PARIS (Reuters) - Britain’s surprise move to quarantine passengers arriving from Spain dealt a heavy blow to European airlines already reeling from the coronavirus crisis - and sowed new doubts about the prospects for a steady travel recovery.
Airlines slammed what they characterized as a disproportionate decision, as their shares sank across the board amid fading hopes that an improvement in traffic could yet allow them to salvage part of the critical summer season.
Ryanair (RYA.I) Group Chief Executive Michael O’Leary called the UK measures “a badly managed over-reaction” as he unveiled a 185 million euro (168.4 million pounds) quarterly loss along with a more downbeat recovery outlook.
While there was “no scientific basis for a national restriction”, O’Leary said he expected to see more COVID-19 “spikes and occasional restrictions continuing throughout the summer and into the winter period”.

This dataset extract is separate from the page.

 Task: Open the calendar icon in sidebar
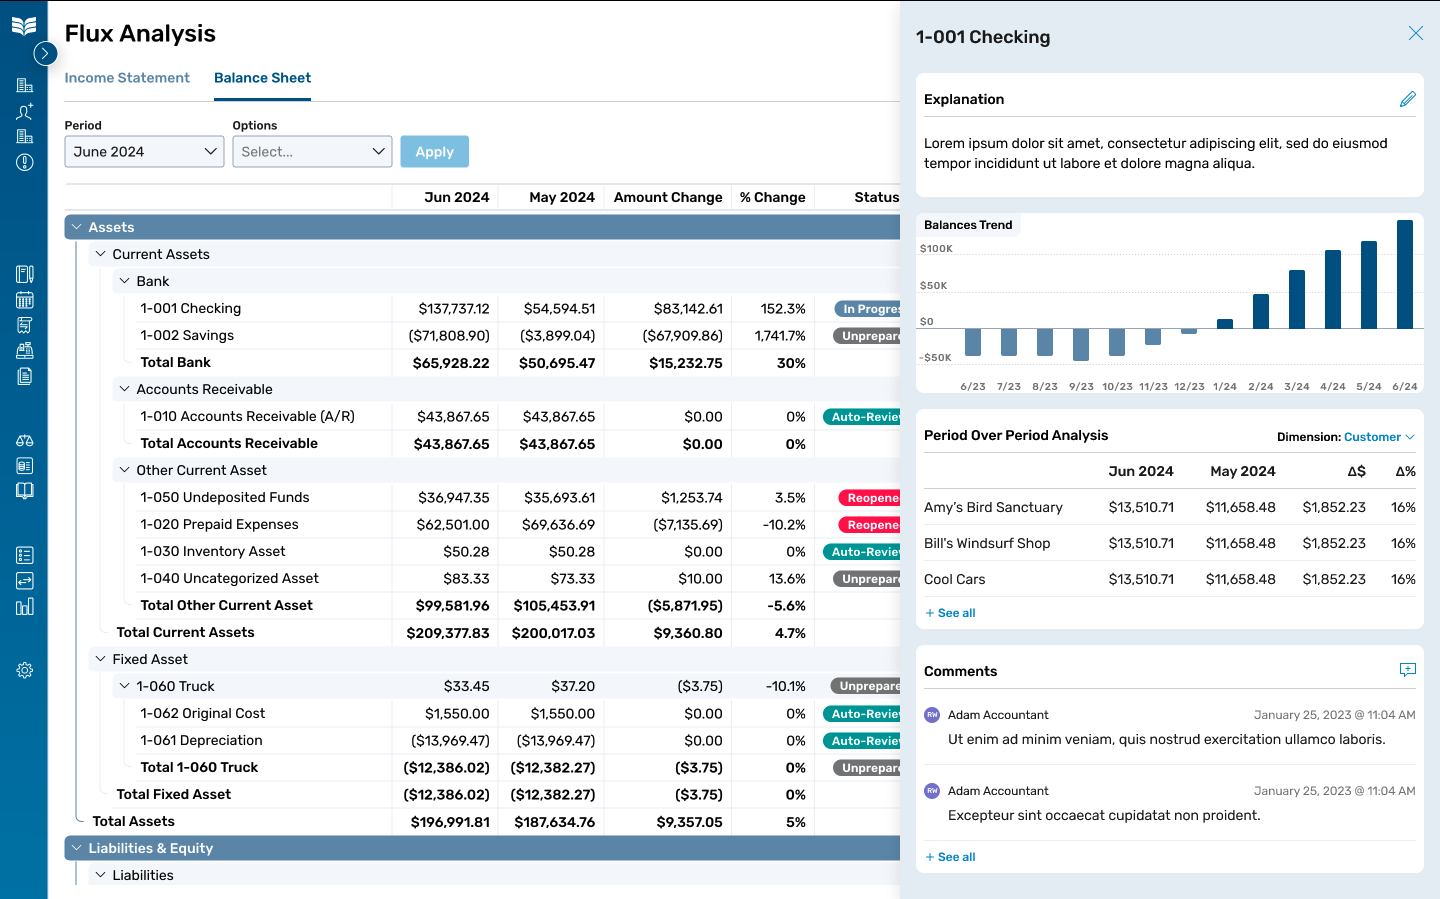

Britain does not rule out restoring quarantine for arrivals from other countries such as France and Germany, where it is monitoring infection rates, a junior minister said.

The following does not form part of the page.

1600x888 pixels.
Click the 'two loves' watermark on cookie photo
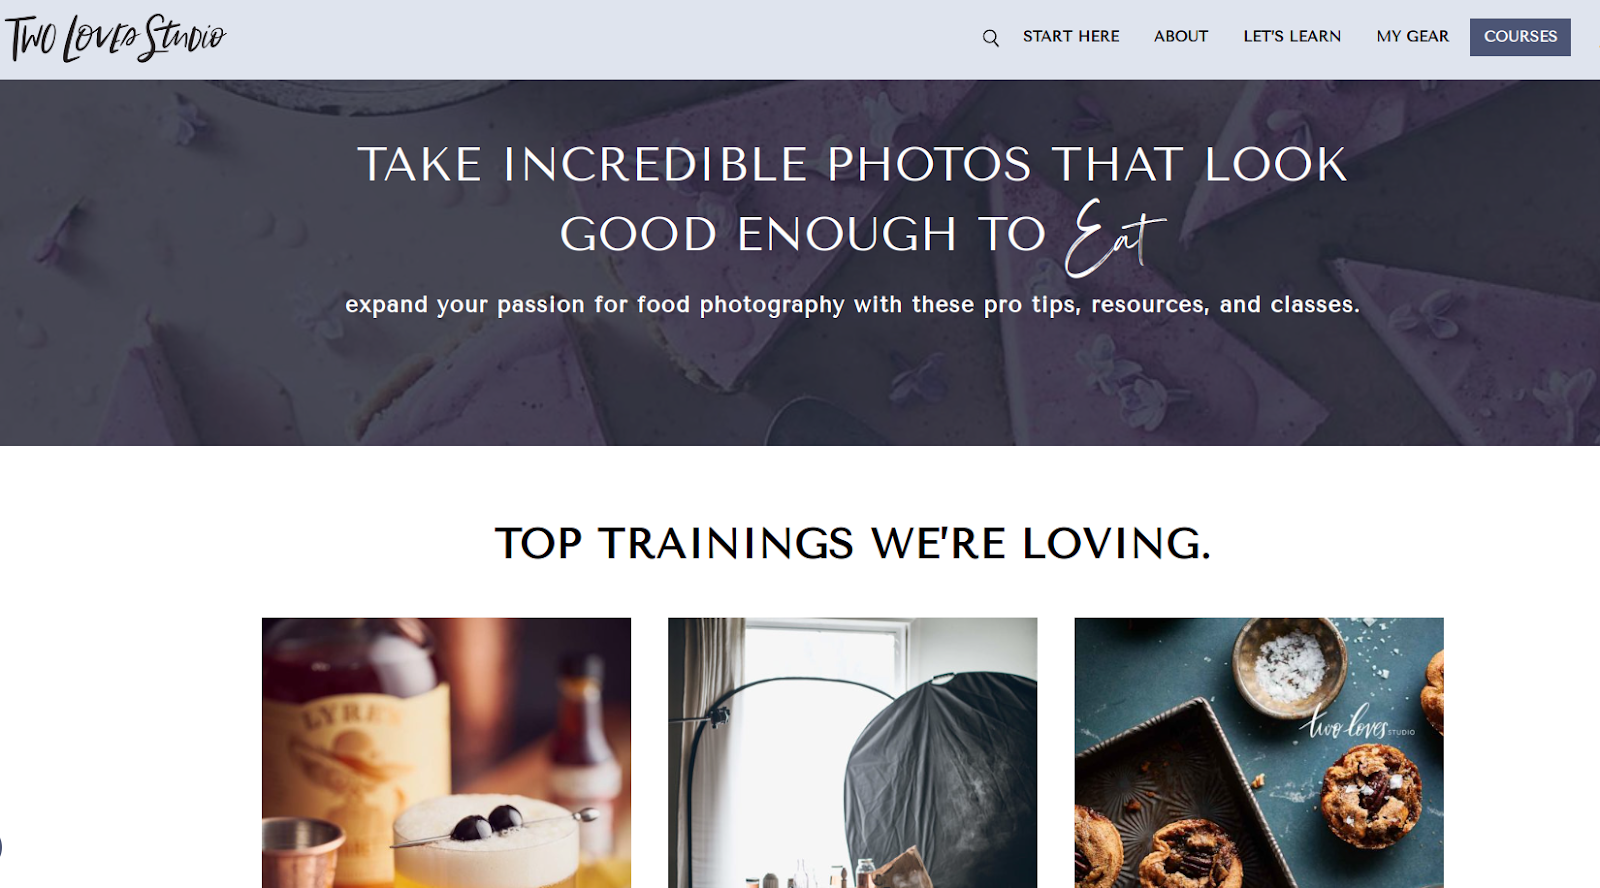[1356, 722]
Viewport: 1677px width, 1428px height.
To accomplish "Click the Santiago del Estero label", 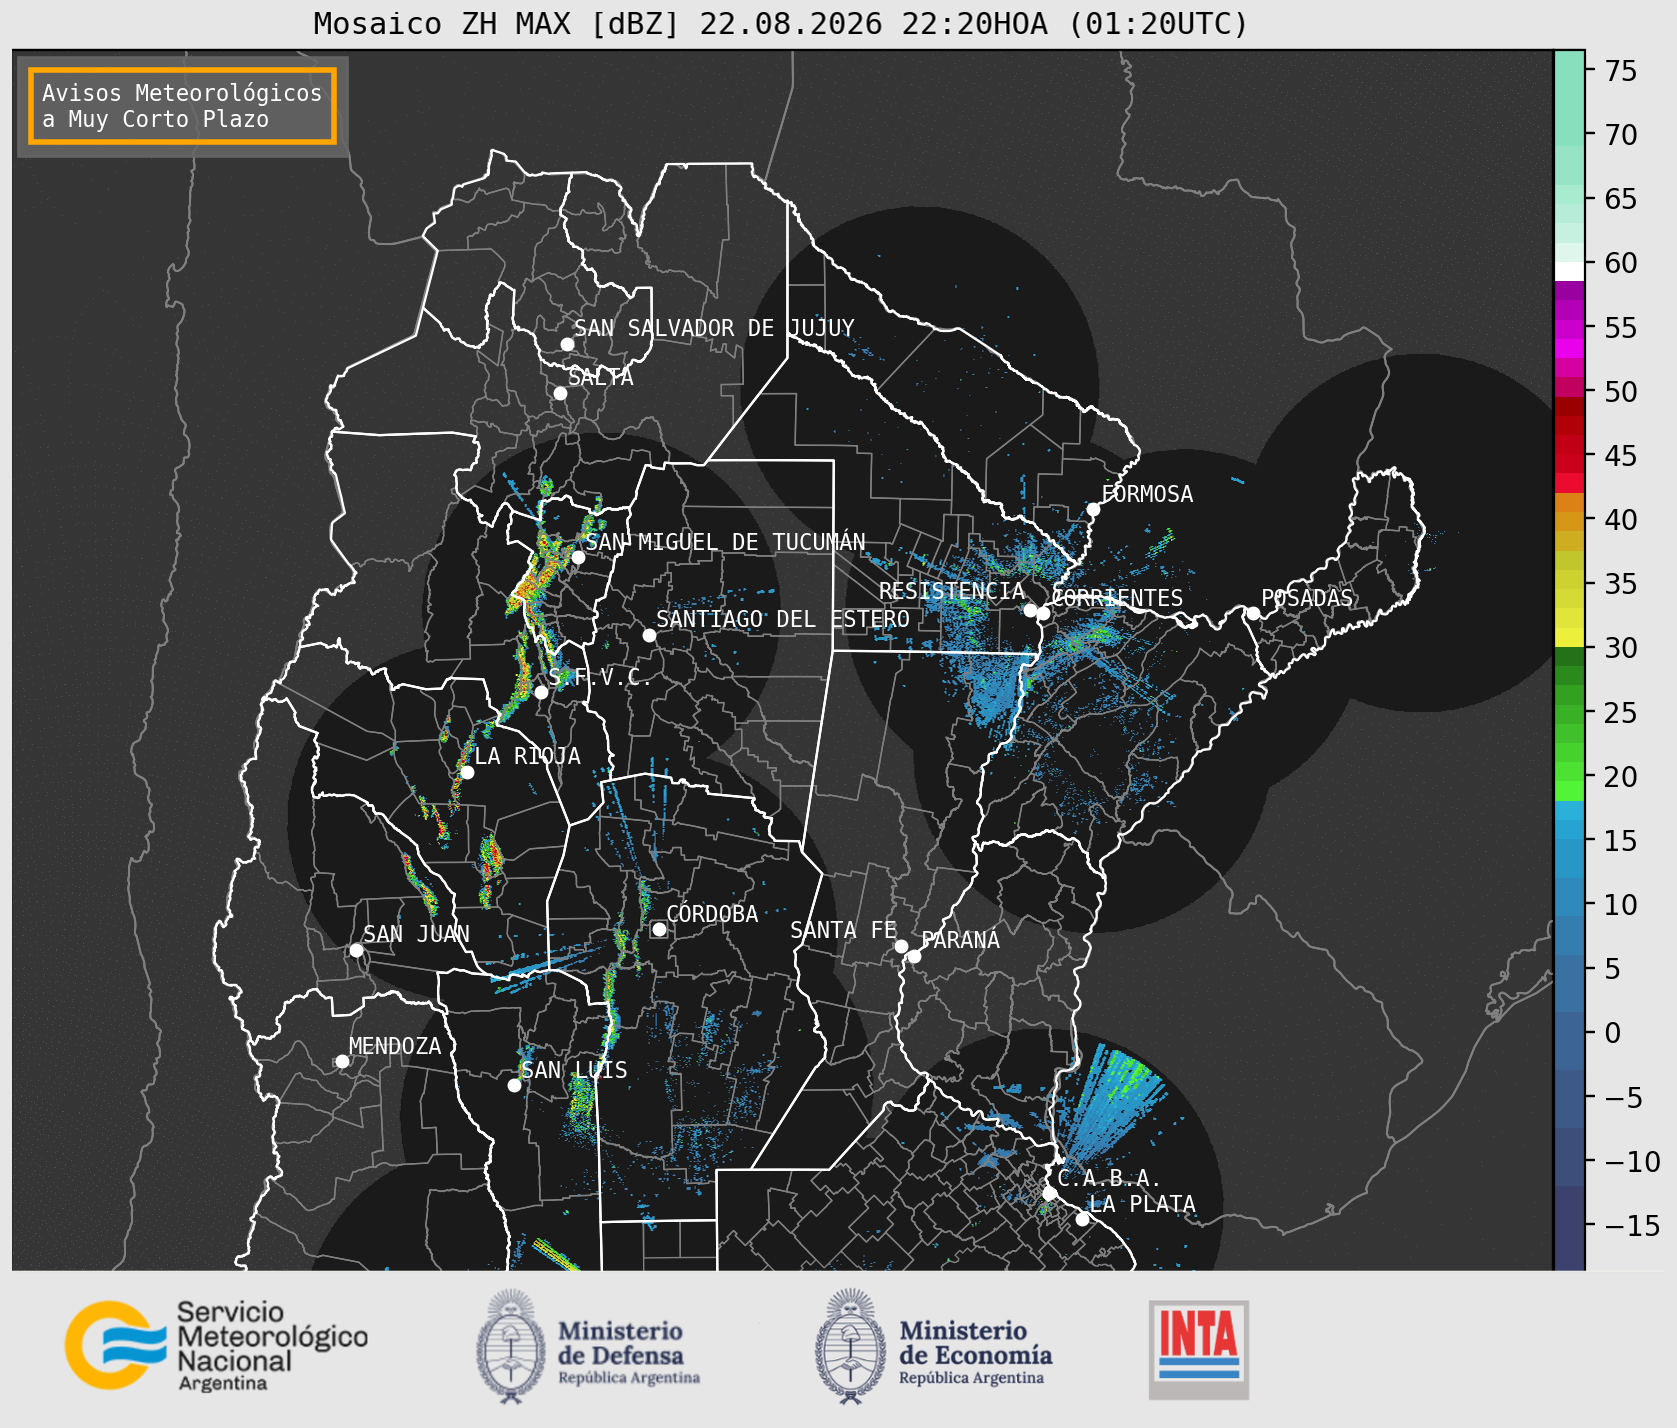I will tap(783, 619).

The British measures follow new travel curbs or negative advice from countries such as Norway and France, after an uptick in infections in Catalonia and some other parts of Spain.
The British steps are more draconian as well as more consequential, with UK-Spain flights accounting for 17% of intra-European summer capacity, according to OAG data.
They also drew criticism from UK tourists now facing an unplanned work absence. The government did not immediately comment on a report in the Sun newspaper that officials were already preparing to drop quarantine for arrivals from Spain’s Balearic and Canary islands.
The Spanish setback sent a chill through the travel sector, prompting executives and analysts to review expectations for the summer - normally a chance for airlines to lay down some fat to survive the winter, when margins are thin at best.
“This is the season when you hope to make money,” said British aviation consultant James Halstead, who described the quarantine measure as a “very strange” move. “It’s going to be a pretty tough operating environment for everybody.”
The International Air Transport Association (IATA), the airline industry’s main global body, also said the British decision “does not accurately reflect the risk of a regional spike in one corner of the country”.
Restoring confidence requires governments “working together to isolate and precisely manage risks” rather than a “stop-and-go” approach, IATA said.
“The UK’s decision falls short of the mark.”